Al principio no ocurrió nada. Después, un estampido tremendo y ensordecedor sacudió todo el pasillo. Entre los cables saltaban relámpagos violáceos que dibujaban arcos sobre su enorme grupa, escupiendo un centenar de lenguas hacia el techo. El aire se llenó de olor de ozono. González sintió que se le erizaba el vello de la nuca. Se levantaron grandes nubes de humo gris, que al llenar el pasillo impidieron ver a la criatura. El zumbido del transformador se volvió más agudo al intentar hacer acopio de más corriente. Las luces parpadearon dos veces seguidas. Lo siguiente que se escuchó fue un estallido sordo, debido a la sobrecarga del transformador. El pasillo quedó sumido en una oscuridad total.

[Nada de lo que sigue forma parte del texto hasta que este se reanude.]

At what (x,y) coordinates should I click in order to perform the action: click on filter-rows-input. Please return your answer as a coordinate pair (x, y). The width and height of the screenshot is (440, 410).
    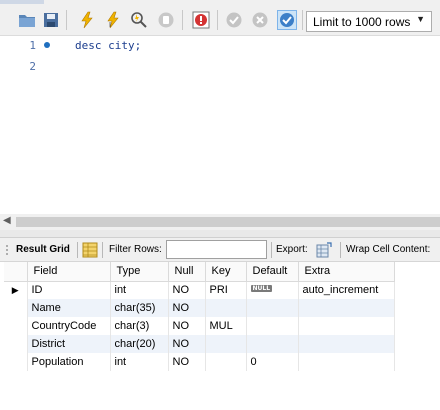
    Looking at the image, I should click on (216, 250).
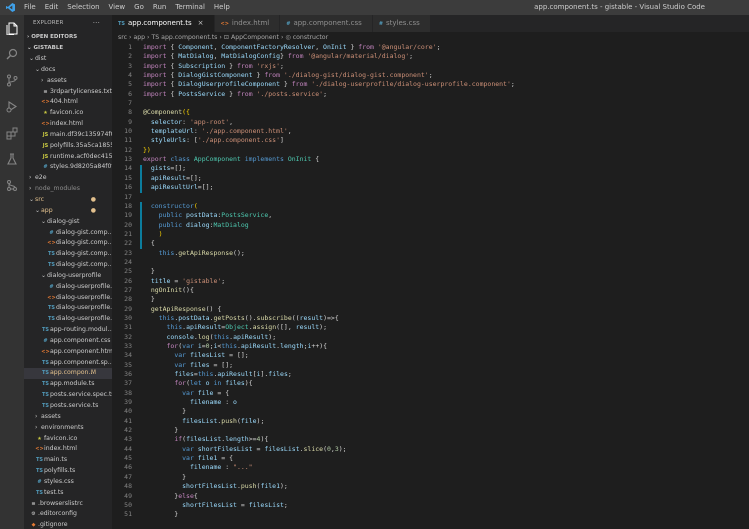  I want to click on code-line: 40 }, so click(430, 412).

—Dios mío —seguía repitiendo Phillips inexpresivamente, como un mantra—. Dios mío.

Volvió a encenderse la luz, gracias a un transformador auxiliar. Los cables se mecían y saltaban, haciendo llover chispas a ráfagas discontinuas. González escudriñó el agitado manto de humo en un desesperado esfuerzo por vislumbrar a la criatura. Tenía que estar muerta. Seguro. No había nada que pudiera sobrevivir a aquello…

La cabeza del animal asomó por el borde del humo. González, sin aliento, cogió con fuerza su fusil. Cuando empezó a disiparse lentamente el humo, se hicieron visibles más partes de su cuerpo. Tenía el lomo chamuscado. Durante un momento se quedó muy quieto, como muerto.

Luego abrió la boca.

Dentro de la subestación, Marcelin se puso a gritar.

La criatura se volvió hacia el ruido, se irguió sobre su poderosa grupa, giró y se introdujo lentamente, sin prisas, por la puerta. González lo miraba todo sin poder moverse ni reaccionar, con la sensación de que se le aceleraba el pulso al mismo ritmo con el que subían de tono los alaridos de Marcelin.